Dataset records:
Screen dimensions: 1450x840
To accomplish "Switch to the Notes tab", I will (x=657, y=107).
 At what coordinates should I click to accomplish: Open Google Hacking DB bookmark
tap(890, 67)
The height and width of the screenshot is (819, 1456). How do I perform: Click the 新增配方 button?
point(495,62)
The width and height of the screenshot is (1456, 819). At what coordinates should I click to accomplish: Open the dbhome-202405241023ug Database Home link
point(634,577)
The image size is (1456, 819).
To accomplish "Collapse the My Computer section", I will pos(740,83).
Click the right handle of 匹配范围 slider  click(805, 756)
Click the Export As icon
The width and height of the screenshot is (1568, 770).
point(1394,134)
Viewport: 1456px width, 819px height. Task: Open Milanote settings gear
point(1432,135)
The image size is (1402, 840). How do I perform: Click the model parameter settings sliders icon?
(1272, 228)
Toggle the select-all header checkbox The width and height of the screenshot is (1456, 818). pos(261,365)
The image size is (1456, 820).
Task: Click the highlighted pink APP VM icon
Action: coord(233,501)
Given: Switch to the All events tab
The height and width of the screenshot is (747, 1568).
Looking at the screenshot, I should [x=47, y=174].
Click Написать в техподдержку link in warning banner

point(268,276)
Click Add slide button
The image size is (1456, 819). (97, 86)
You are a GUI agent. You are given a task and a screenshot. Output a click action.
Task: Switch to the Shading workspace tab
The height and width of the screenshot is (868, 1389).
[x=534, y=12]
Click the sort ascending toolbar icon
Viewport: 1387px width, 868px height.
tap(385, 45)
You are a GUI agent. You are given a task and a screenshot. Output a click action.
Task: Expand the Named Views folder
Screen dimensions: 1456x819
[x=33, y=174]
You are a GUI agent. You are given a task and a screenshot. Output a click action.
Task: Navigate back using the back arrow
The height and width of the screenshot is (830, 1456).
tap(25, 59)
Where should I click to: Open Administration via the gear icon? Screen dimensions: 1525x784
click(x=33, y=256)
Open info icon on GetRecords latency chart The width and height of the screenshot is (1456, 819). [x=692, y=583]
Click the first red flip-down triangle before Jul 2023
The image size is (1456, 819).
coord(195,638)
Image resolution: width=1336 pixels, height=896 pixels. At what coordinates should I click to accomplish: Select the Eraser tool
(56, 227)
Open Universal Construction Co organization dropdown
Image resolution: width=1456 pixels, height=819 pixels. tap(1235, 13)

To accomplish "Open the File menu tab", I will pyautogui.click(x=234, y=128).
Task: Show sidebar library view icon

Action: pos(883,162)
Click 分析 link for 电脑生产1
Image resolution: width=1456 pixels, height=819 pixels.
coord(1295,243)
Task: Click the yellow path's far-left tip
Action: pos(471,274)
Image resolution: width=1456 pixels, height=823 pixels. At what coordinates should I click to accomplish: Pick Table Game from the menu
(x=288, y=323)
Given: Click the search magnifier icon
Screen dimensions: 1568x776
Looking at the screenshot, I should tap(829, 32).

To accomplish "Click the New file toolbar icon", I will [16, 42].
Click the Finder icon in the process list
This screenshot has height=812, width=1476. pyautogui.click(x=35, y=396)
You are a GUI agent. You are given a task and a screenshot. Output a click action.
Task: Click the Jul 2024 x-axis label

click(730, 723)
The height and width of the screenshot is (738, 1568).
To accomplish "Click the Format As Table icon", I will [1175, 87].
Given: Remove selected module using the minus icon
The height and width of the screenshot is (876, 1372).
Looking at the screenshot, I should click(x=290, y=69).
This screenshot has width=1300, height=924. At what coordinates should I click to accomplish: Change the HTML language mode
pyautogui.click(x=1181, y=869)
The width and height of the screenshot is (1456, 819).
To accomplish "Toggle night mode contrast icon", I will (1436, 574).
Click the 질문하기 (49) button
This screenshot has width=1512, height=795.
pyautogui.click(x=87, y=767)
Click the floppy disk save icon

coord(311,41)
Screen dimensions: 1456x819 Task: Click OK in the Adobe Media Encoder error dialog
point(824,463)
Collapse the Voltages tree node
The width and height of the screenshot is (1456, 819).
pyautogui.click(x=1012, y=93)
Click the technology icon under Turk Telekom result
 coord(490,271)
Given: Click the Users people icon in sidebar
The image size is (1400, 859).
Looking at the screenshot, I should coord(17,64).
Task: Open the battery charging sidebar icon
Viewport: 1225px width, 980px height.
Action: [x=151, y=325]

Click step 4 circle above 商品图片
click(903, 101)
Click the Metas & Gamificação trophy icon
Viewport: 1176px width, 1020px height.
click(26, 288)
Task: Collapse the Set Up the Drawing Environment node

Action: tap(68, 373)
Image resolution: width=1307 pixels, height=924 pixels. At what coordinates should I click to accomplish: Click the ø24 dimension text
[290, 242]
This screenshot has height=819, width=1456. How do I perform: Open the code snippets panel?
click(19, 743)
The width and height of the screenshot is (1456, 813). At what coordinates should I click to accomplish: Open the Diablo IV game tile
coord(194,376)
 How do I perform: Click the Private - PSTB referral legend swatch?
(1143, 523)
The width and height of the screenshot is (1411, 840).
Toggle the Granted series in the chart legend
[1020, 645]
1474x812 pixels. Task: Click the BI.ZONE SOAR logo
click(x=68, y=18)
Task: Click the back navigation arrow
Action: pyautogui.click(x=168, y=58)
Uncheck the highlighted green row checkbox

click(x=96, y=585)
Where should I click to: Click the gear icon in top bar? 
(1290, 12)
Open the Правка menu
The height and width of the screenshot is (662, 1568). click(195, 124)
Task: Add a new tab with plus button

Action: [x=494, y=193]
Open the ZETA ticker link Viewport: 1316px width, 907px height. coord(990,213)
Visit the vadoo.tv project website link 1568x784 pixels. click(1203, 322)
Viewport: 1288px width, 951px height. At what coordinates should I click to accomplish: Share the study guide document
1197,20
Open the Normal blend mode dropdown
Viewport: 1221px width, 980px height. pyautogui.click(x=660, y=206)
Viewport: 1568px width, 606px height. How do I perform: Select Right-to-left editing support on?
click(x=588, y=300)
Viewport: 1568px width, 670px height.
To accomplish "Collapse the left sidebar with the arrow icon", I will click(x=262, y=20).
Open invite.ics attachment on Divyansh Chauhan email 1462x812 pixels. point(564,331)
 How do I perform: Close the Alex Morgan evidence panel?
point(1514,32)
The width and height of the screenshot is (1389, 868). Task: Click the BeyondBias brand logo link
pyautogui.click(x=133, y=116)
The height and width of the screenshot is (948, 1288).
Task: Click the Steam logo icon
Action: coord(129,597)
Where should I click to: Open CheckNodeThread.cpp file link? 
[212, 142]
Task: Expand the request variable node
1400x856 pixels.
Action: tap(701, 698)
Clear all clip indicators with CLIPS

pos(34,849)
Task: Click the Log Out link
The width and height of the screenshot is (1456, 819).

Problem details: Copy out, from the material above, each line where the word "Expand" is present.

Response area:
Task: Expand the Named Views folder
Task: Expand the request variable node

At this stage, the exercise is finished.